The target detection method provided by the application can reduce the calculation complexity of a small target object, and is suitable for multiple application scenes of target detection. For example, in a scene of face recognition, the target detection method can improve the face detection precision and reduce the false rate; as in the vehicle detection scenario, the vehicle in the monitored image may be more accurately identified.

The target detection method provided by the application can be applied to the application environment shown in fig. 1. Wherein the terminal 102 and the server 104 communicate via a network. When target detection is needed, the server 104 obtains an image to be detected sent by the terminal 102, inputs the image to be detected into a trained target detection model, the target detection model comprises a preprocessing unit, a feature extraction unit and a prediction unit, a first feature map corresponding to the image to be detected is extracted through the preprocessing unit, pooling processing based on attention is performed on the first feature map to obtain a first low-dimensional feature map corresponding to the first feature map, feature extraction is performed on the first low-dimensional feature map through the feature extraction unit to obtain target capsule information corresponding to the image to be detected, and target detection is performed on the target capsule information through the prediction unit to obtain a target detection result corresponding to the image to be detected. The terminal 102 may be, but is not limited to, various personal computers, laptops, smartphones, tablets, and portable wearable devices. The server 104 may be implemented as a stand-alone server or as a server cluster comprised of multiple servers.

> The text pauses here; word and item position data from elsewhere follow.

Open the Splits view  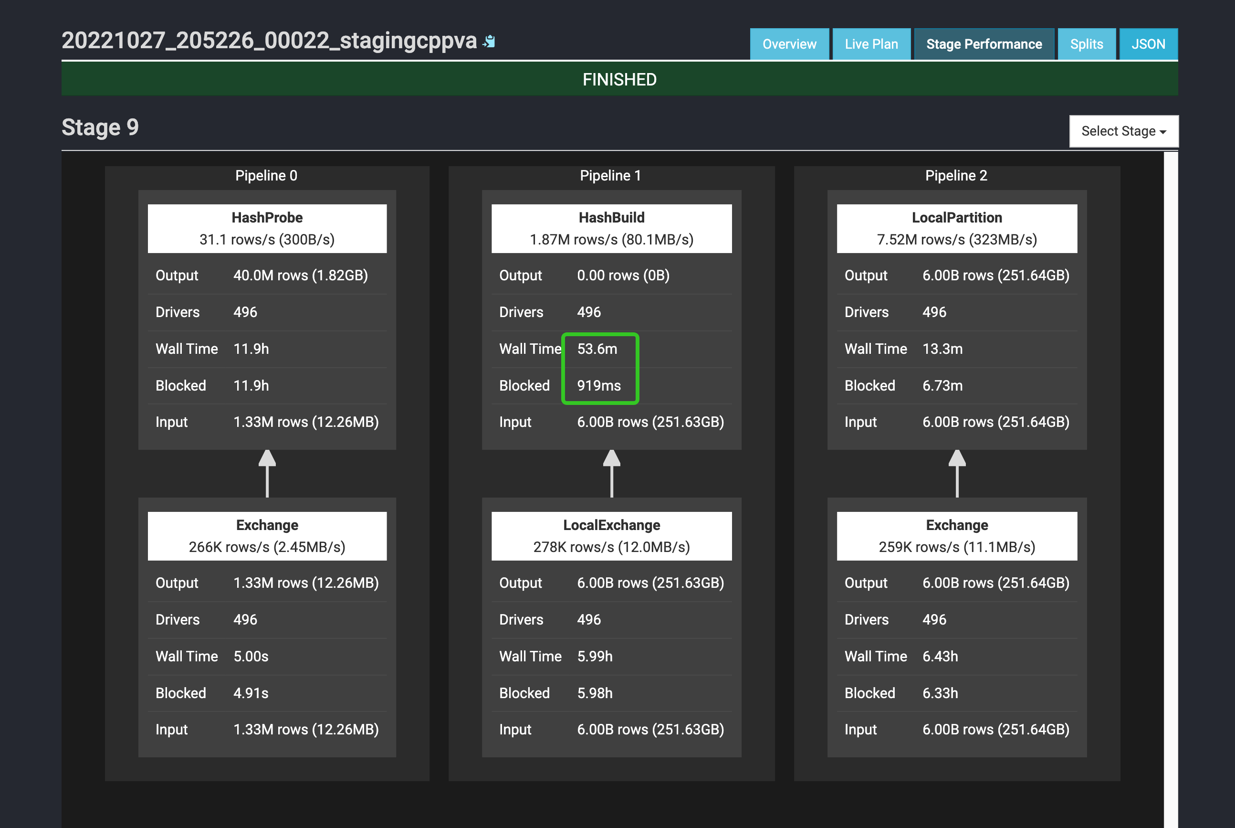pos(1087,44)
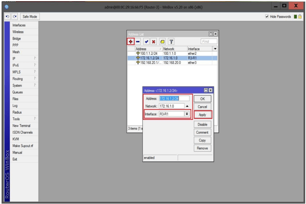
Task: Click the Find search box
Action: (209, 41)
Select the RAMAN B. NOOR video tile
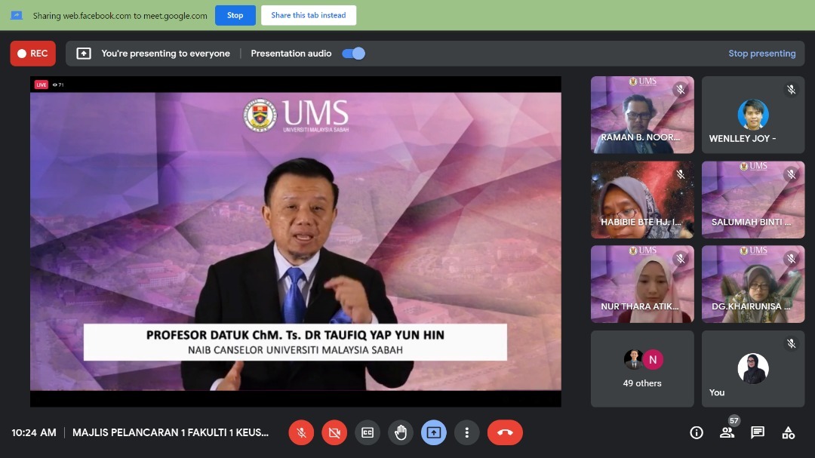 coord(642,115)

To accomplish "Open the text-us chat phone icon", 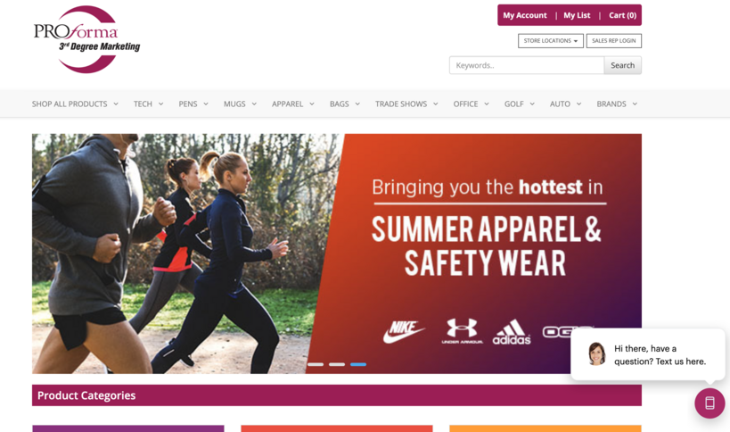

In one embodiment, as shown in fig. 2, an object detection method is provided, which is described by taking the application of the method to a server as an example, and includes the following steps:

step 202, obtaining an image to be detected.

And 204, inputting the image to be detected into a trained target detection model, wherein the target detection model comprises a preprocessing unit, a feature extraction unit and a prediction unit.

The image to be detected is an image which needs to be subjected to target detection. Target detection refers to detecting target objects in an image and predicting the position and the category of each target object, wherein the target objects such as human faces, vehicles or buildings are determined according to actual application scenes.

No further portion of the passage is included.